## Data for this exercise
▬▬▬
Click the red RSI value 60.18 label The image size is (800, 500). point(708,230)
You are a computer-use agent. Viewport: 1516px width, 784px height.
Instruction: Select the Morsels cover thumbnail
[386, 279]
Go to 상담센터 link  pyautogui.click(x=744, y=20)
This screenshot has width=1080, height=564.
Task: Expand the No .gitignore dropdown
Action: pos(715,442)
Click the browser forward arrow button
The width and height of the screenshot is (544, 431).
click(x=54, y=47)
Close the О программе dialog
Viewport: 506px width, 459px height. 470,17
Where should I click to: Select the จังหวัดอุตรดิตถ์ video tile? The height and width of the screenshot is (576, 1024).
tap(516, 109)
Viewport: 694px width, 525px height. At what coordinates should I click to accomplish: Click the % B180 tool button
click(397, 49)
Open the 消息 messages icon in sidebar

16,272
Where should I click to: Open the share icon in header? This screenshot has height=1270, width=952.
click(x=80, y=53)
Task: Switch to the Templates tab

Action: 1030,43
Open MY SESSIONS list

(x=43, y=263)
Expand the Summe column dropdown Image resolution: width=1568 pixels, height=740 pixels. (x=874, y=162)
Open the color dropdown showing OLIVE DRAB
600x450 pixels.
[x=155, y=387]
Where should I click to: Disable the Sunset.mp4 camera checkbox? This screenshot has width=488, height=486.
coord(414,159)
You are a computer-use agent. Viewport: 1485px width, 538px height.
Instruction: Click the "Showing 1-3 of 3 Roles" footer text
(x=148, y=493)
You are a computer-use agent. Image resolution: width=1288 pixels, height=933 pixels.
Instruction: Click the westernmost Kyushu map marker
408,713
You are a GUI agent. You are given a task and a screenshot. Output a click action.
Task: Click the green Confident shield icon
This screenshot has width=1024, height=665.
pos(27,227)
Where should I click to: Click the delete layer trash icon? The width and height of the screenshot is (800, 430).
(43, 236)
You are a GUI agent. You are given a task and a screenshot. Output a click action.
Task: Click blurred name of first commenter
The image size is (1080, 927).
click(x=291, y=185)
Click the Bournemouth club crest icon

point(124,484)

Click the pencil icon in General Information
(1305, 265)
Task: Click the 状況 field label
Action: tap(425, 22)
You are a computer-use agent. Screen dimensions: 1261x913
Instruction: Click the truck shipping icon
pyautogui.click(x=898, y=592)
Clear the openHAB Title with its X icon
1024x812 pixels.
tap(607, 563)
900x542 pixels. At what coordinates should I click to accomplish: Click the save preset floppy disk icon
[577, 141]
▬▬▬
From the data above, show each line that contains "agent".

## Answer for this exercise
You are a computer-use agent. Viewport: 1516px width, 784px height.
You are a computer-use agent. Viewport: 1485px width, 538px height.
You are a computer-use agent. Image resolution: width=1288 pixels, height=933 pixels.
You are a GUI agent. You are given a task and a screenshot. Output a click action.
You are a GUI agent. You are given a task and a screenshot. Output a click action.
You are a computer-use agent. Screen dimensions: 1261x913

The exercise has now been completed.